The Variable() constructor requires an initial value for the variable,
which can be a Tensor of any type and shape. The initial value defines
the type and shape of the variable. After construction, the type and
shape of the variable are fixed. The value can be changed using one of
the assign methods.
I personally would draw an analogy between Tensorflow Variables and assigning a variable in Python to anything that is not dependent on external stuff. For example,
# Tensorflow:
W = tf.Variable(rng.randn(), name="weight")
# Standard python:
w = 5
w = "hello"
w = [1, 2, 3, 4, 5]
W represents some sort of result of your computation. Just like how you must initialize all your variables in Python (you can't just run a command x you have to say x = ...something...), you have to initialize all Variable objects in Tensorflow.
Variable vs. Placeholder
There's not much related between tf.Variable and tf.placeholder in my opinion. You use a Variable if you need to store state. You use a placeholder if you need to input external data.
If you are not building a model, you should still use tf.placeholder if you want to insert external data that you don't necessarily have while you're defining the graph. If you are not building a model, you still need tf.Variable if you want to store some kind of result of your computation while the graph is being run.
Why have both?
I'm not an expert in Tensorflow, so I can only speculate as to why the design has both.
A big difference between placeholders and variables is that placeholders can have variable size, but the shape of a tf.Variable must be specified while constructing the graph.
Variable size placeholders sense: maybe I only want to input a training batch of size 5 right now, but maybe I want to increase the batch size later on. Maybe I don't know ahead of time how many training examples I'm going to get.

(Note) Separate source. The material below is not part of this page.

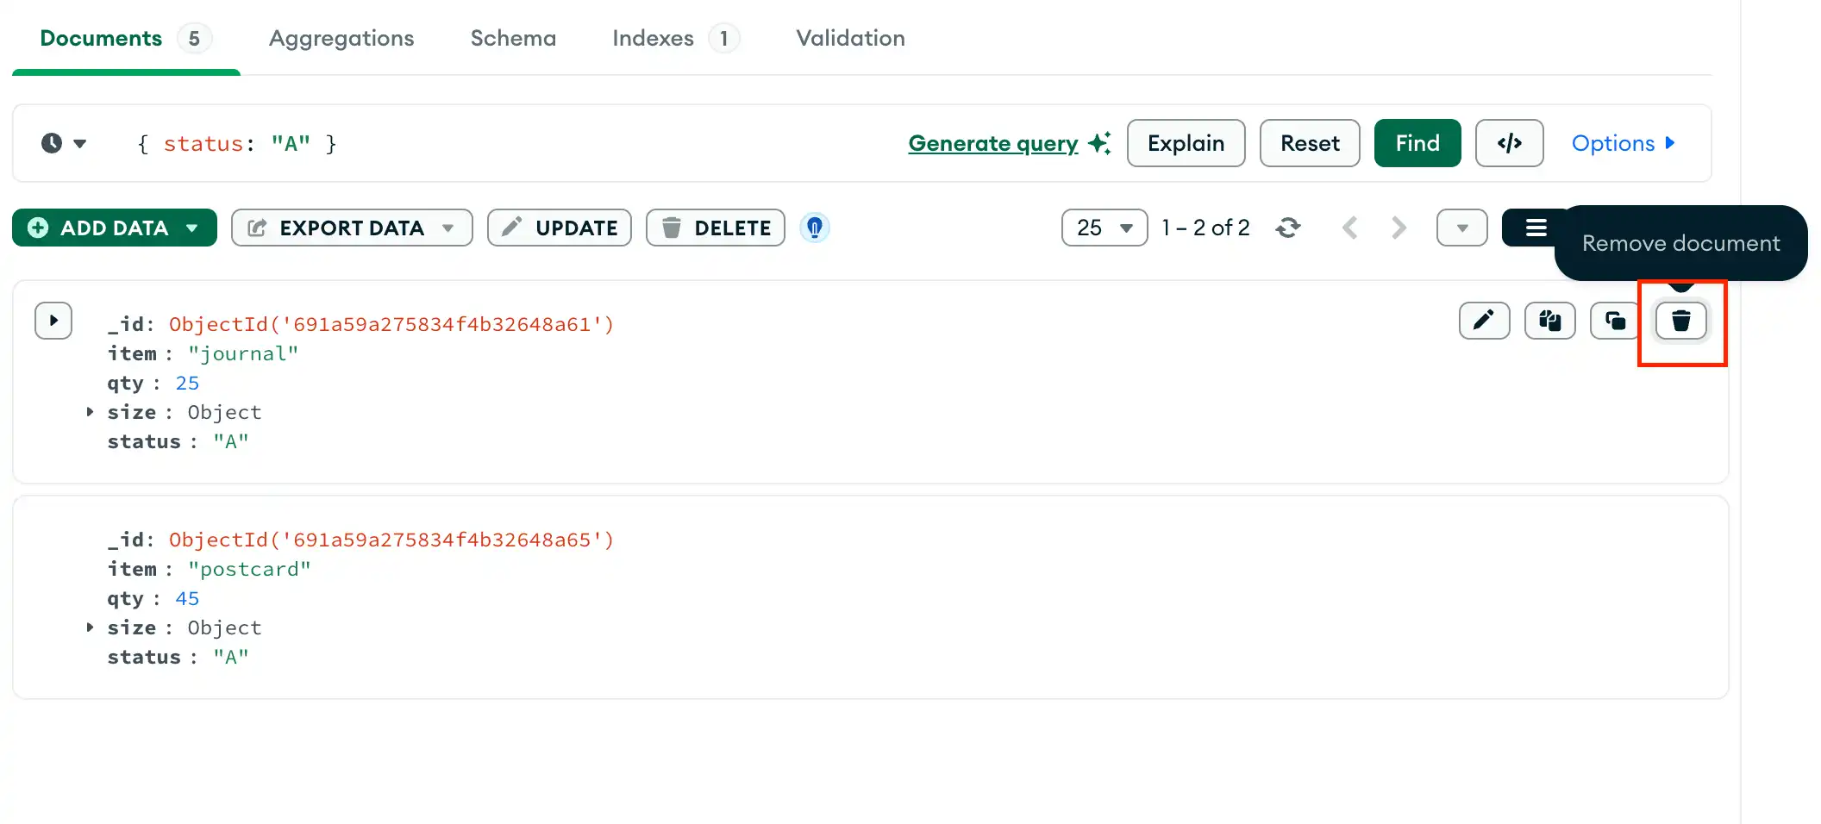
Task: Switch to the Aggregations tab
Action: pyautogui.click(x=341, y=38)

Variable size variables don't make sense: tf.Variable holds the learned parameters of your model, and the number of parameters shouldn't change. Furthermore, Tensorflow extends to distributed computation. If you had Variables whose shape changed throughout the computation, it would be very difficult to keep it properly distributed among 1000 computers.
Usually, you build a model and all parameters are known ahead of time, so that's what tf.Variable is probably used to represent. tf.placeholder is probably for everything else outside of your model (or computation graph) and so that can be more flexible.
The most obvious difference between the tf.Variable and the tf.placeholder is that
you use variables to hold and update parameters. Variables are
in-memory buffers containing tensors. They must be explicitly
initialized and can be saved to disk during and after training. You
can later restore saved values to exercise or analyze the model.
Initialization of the variables is done with sess.run(tf.global_variables_initializer()). Also while creating a variable, you need to pass a Tensor as its initial value to the Variable() constructor and when you create a variable you always know its shape.
On the other hand you can't update the placeholder. They also should not be initialized, but because they are a promise to have a tensor, you need to feed the value into them sess.run(<op>, {a: <some_val>}). And at last, in comparison to a variable, placeholder might not know the shape. You can either provide parts of the dimensions or provide nothing at all.
There other differences:
the values inside the variable can be updated during optimizations
variables can be shared, and can be non-trainable
the values inside the variable can be stored after training
when the variable is created, 3 ops are added to a graph (variable op, initializer op, ops for the initial value)
placeholder is a function, Variable is a class (hence an uppercase)
when you use TF in a distributed environment, variables are stored in a special place (parameter server) and are shared between the workers.
Interesting part is that not only placeholders can be fed. You can feed the value to a Variable and even to a constant.